• **Work instructions**: Your task is to retype, exactly and without pictures, the line holding "Task: Click the 45.72 low marker on ETSY" and each line that follows it to the end of the entries.

──────── Data for the task

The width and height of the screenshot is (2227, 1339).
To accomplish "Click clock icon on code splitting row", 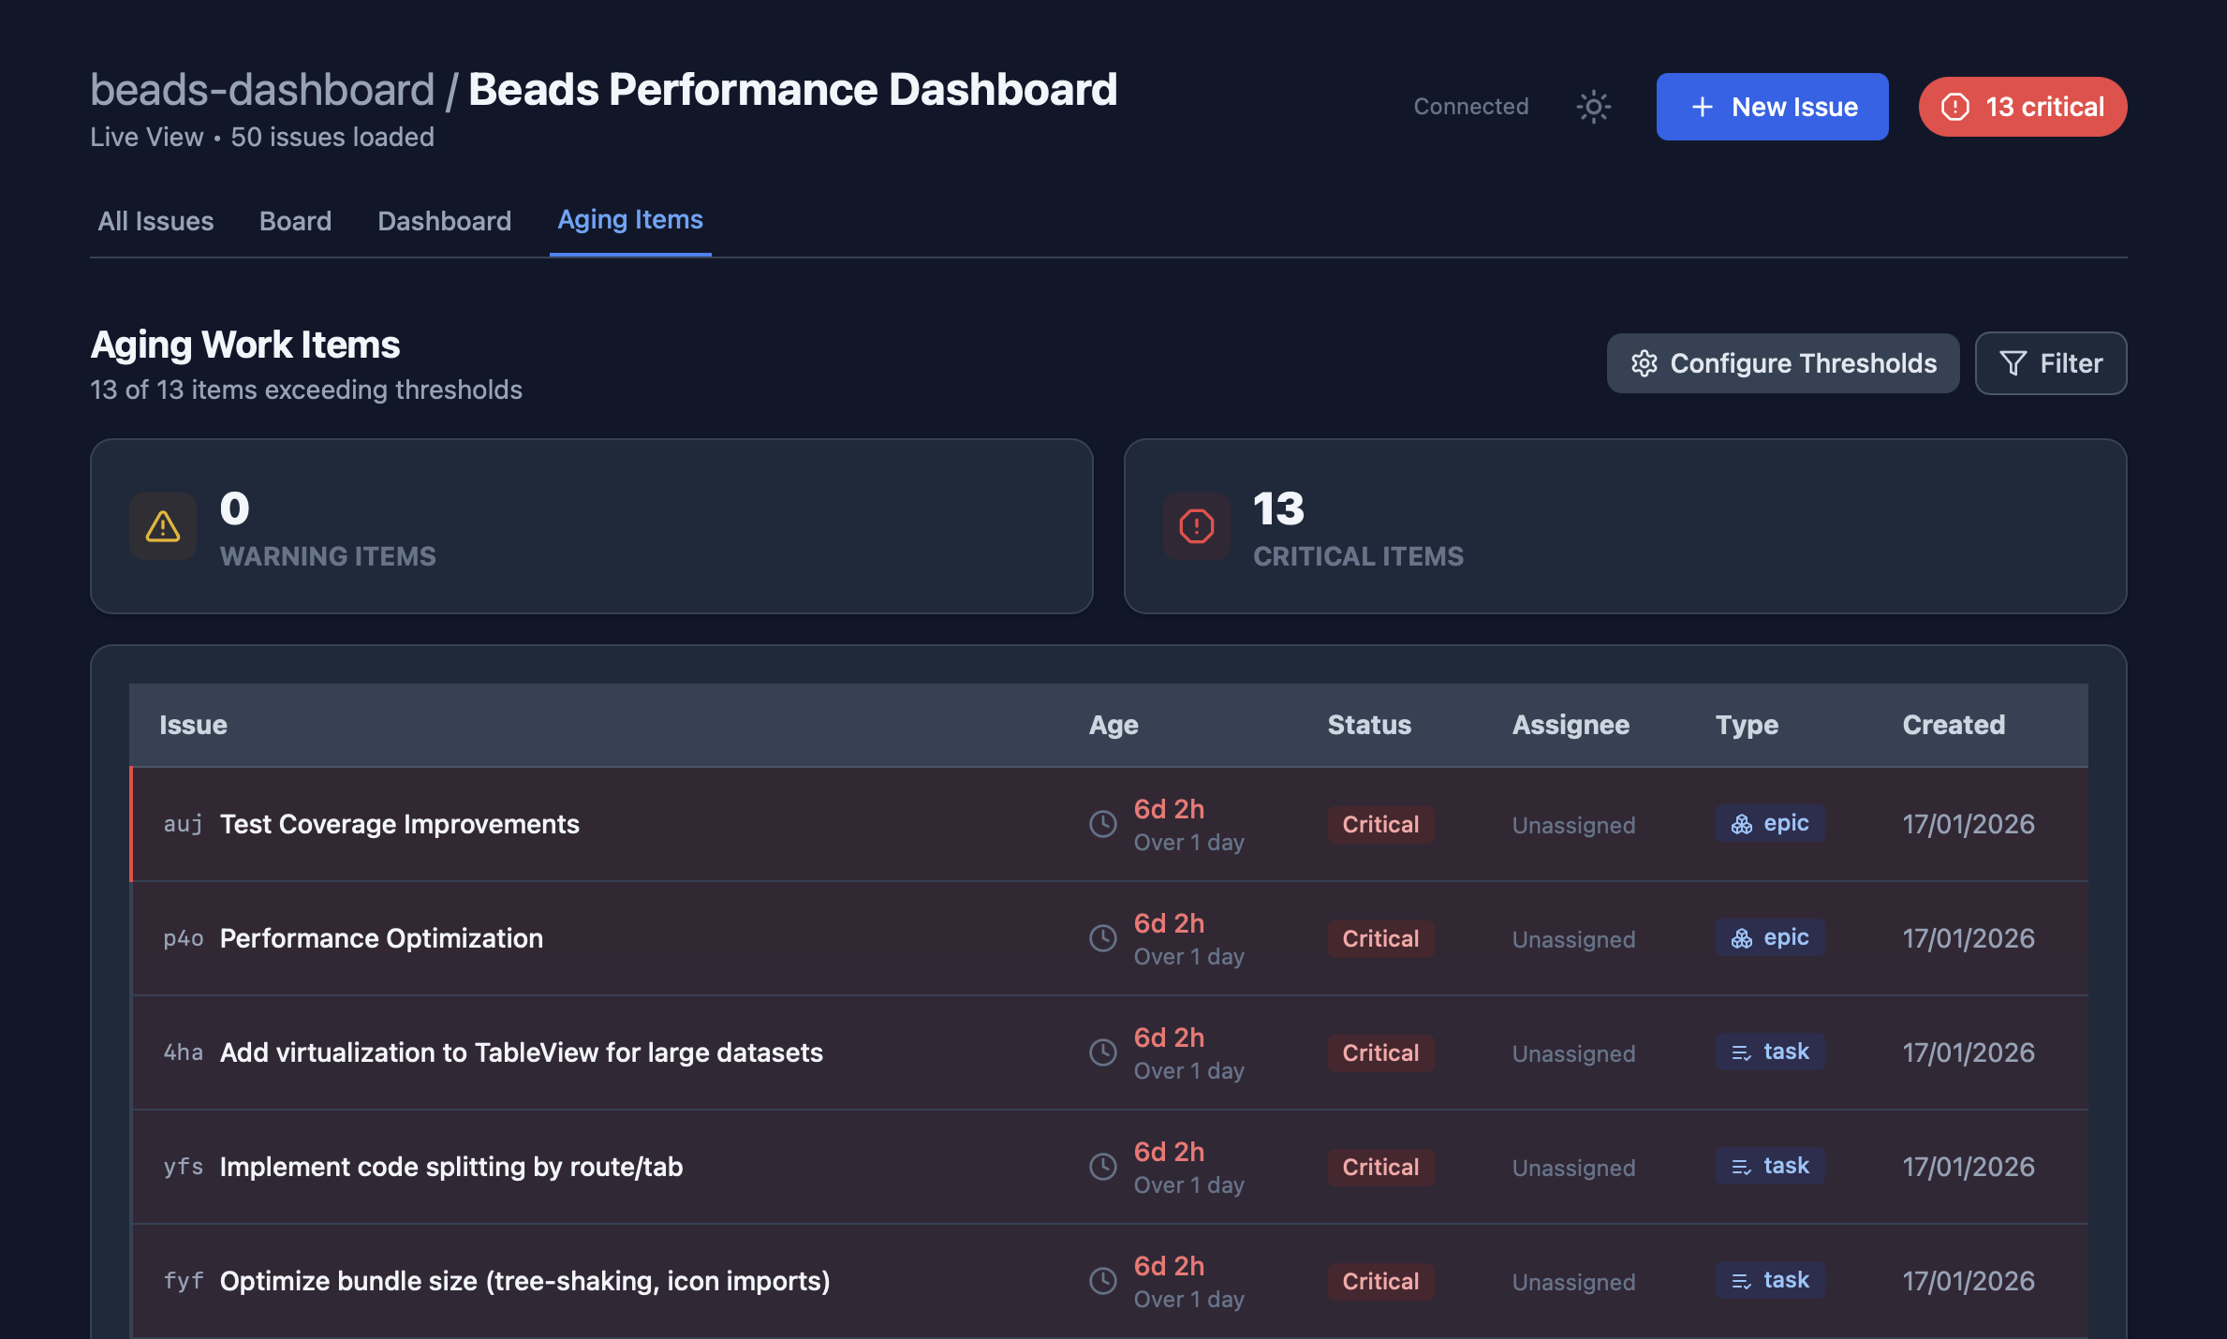I will tap(1102, 1167).
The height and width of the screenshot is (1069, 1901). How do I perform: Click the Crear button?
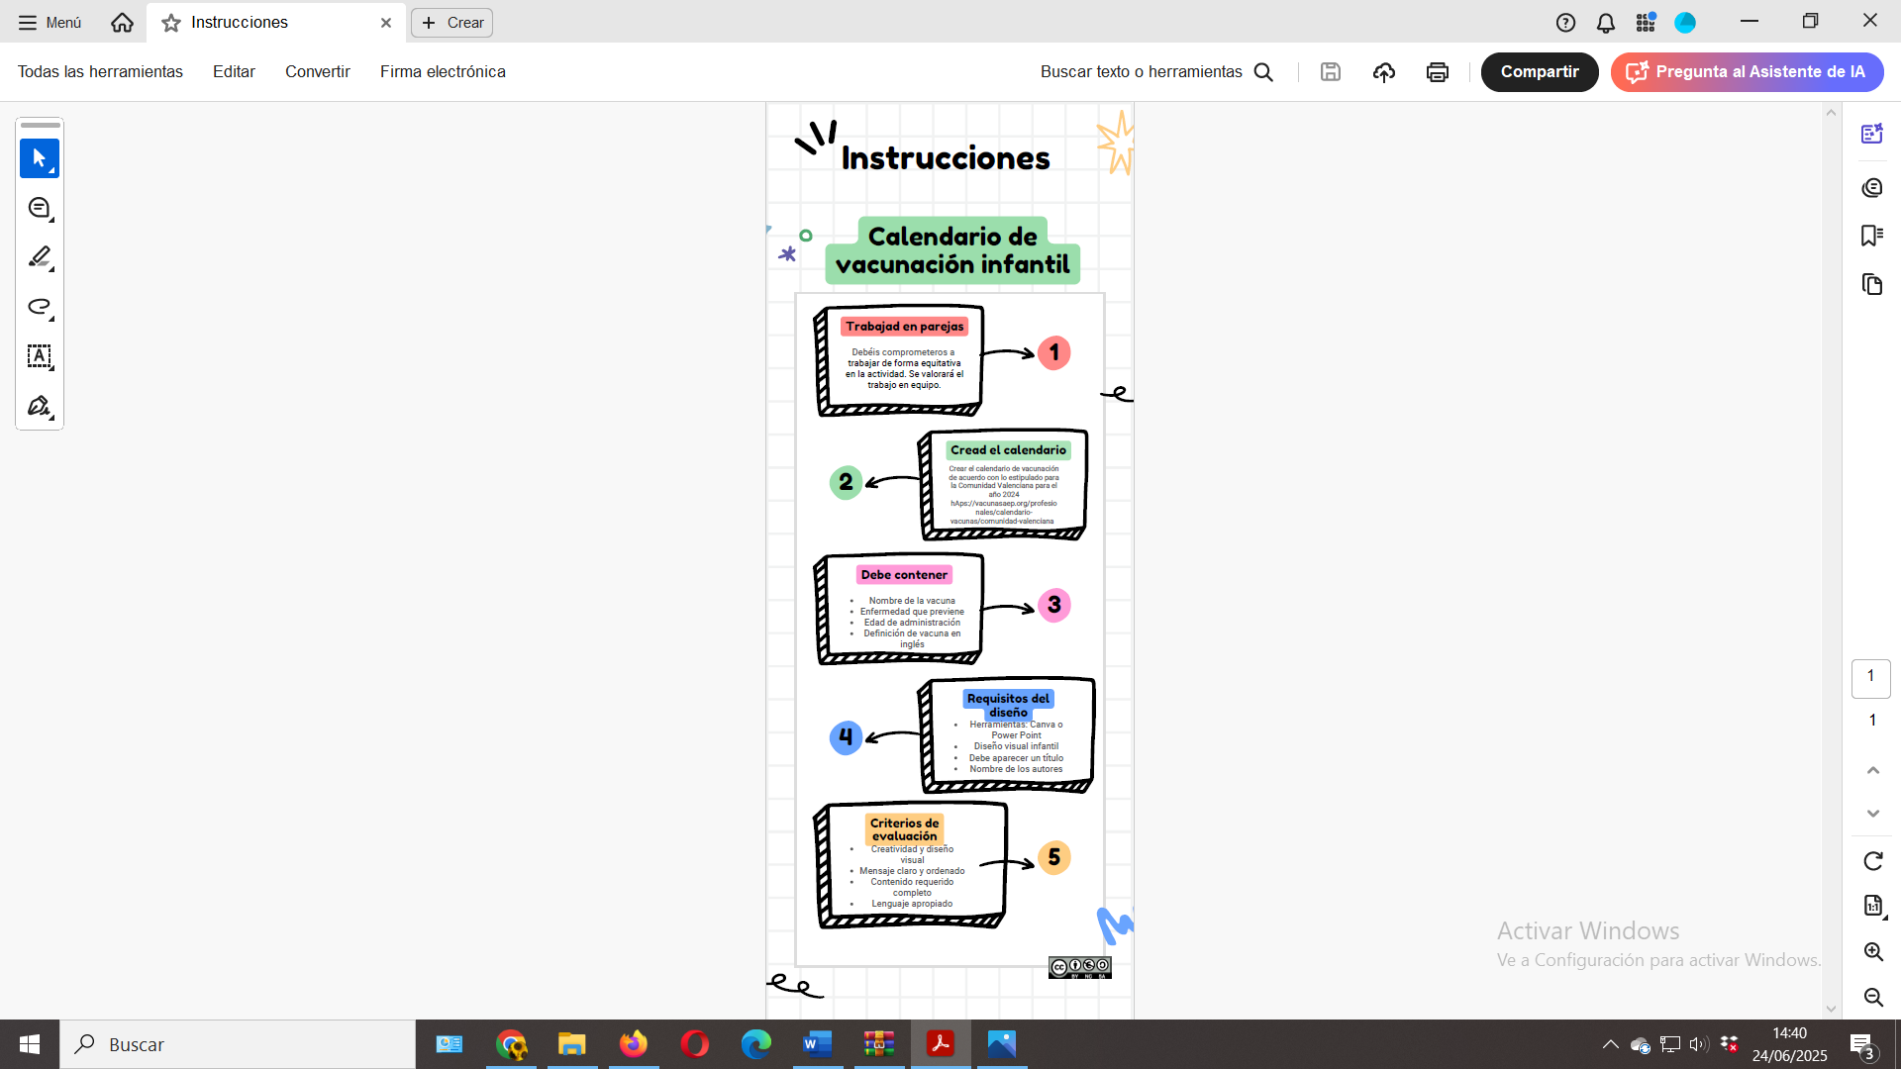pos(451,22)
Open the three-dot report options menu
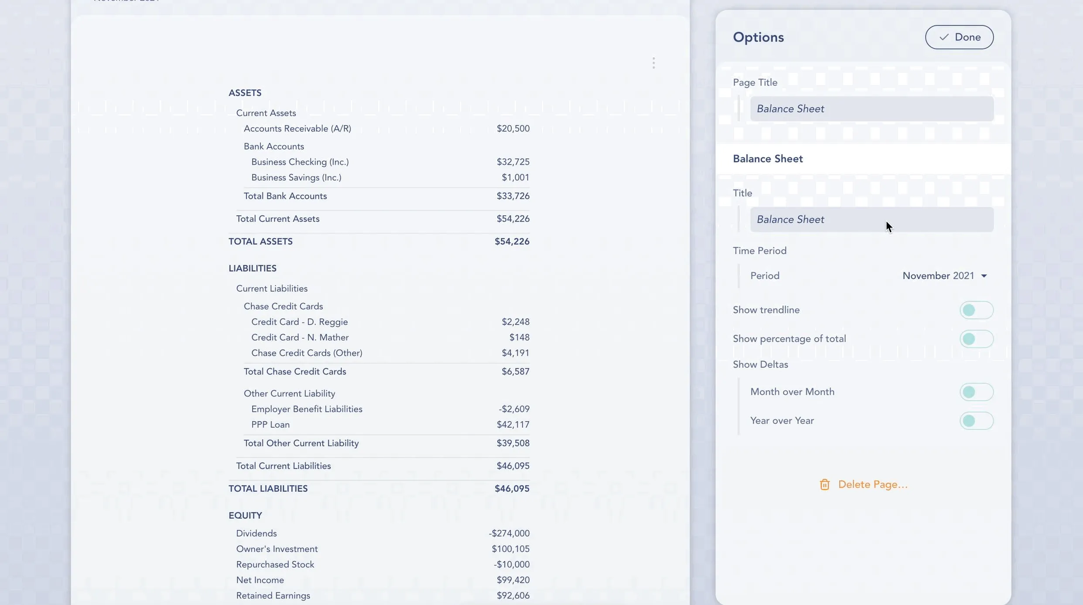 [653, 63]
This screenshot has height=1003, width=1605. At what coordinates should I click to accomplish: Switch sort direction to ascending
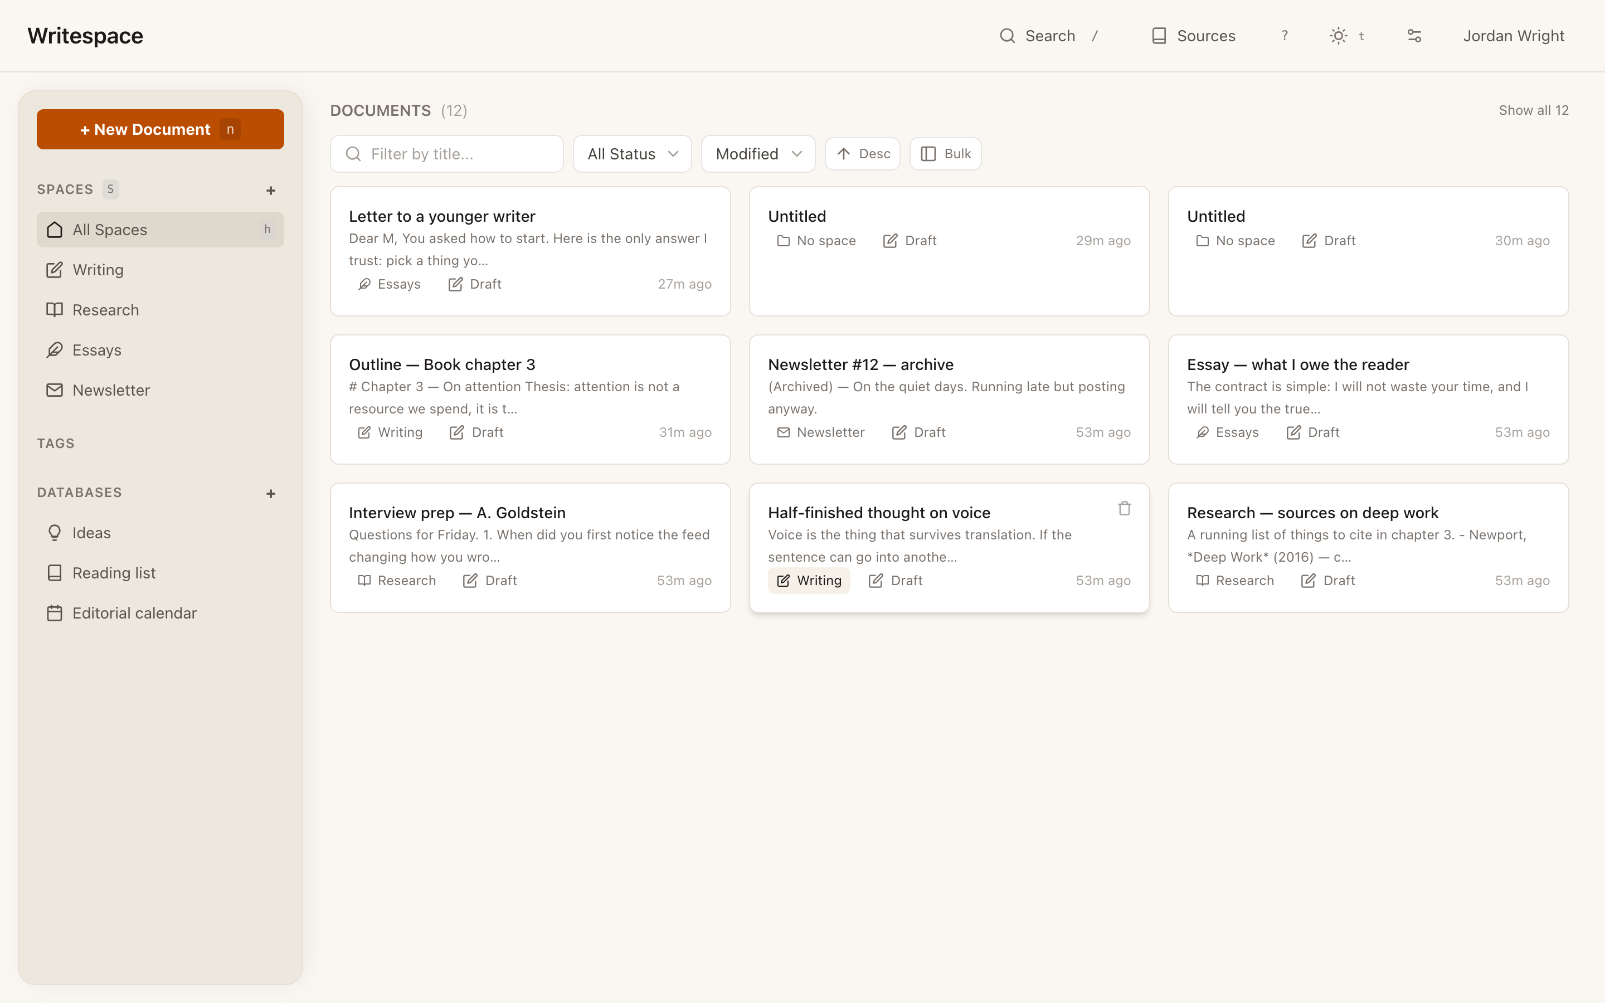(862, 153)
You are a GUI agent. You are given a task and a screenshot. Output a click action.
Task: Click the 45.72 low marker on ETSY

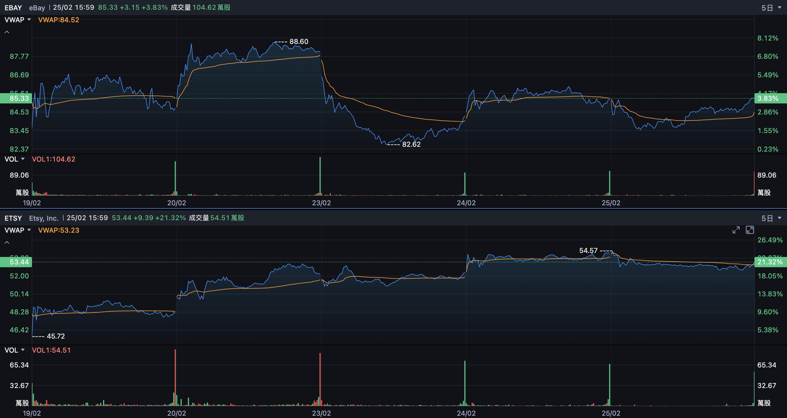coord(55,336)
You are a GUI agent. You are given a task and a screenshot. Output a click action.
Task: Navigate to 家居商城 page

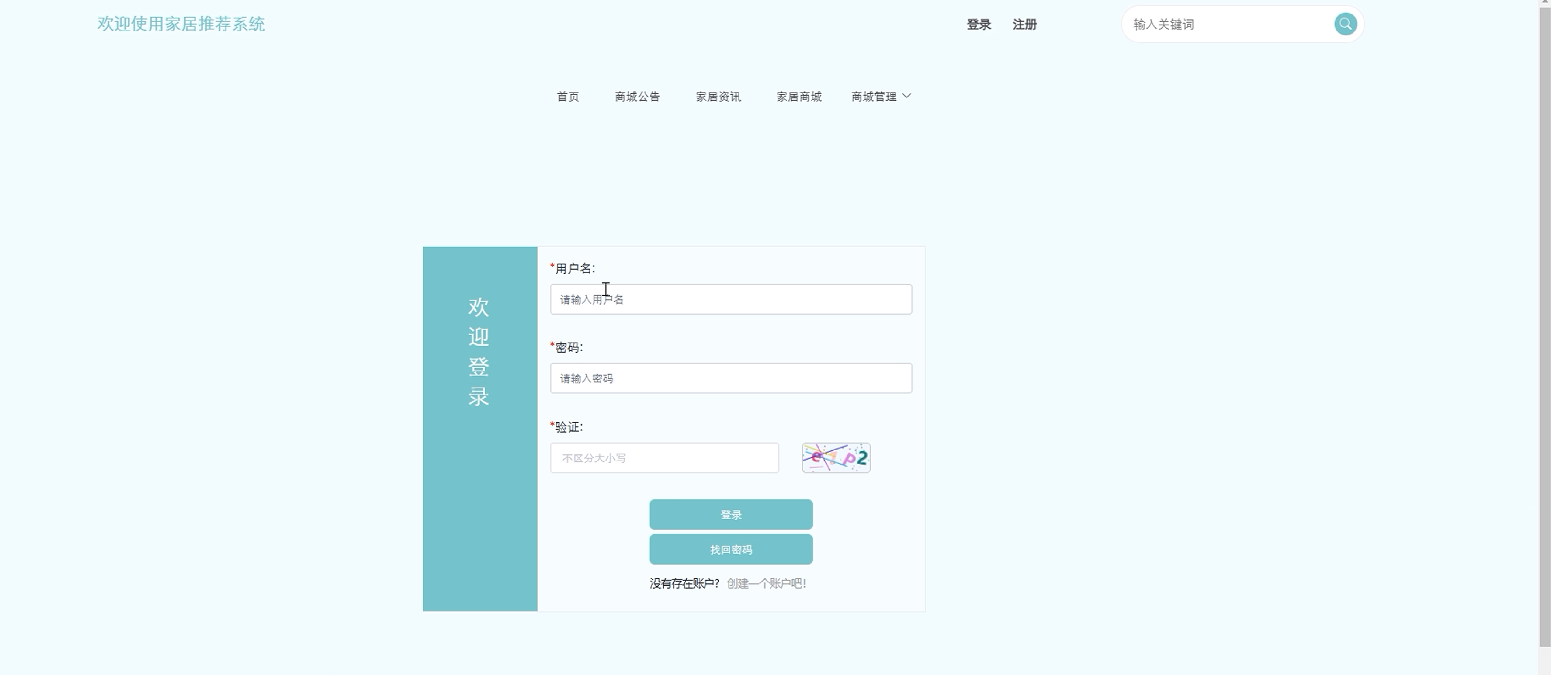pos(798,96)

────────────────

• **Solution for this task**:
Task: Click the 45.72 low marker on ETSY

coord(55,336)
You are a GUI agent. You are given a task and a screenshot. Output a click action.
Task: Navigate to 家居商城 page

pos(798,96)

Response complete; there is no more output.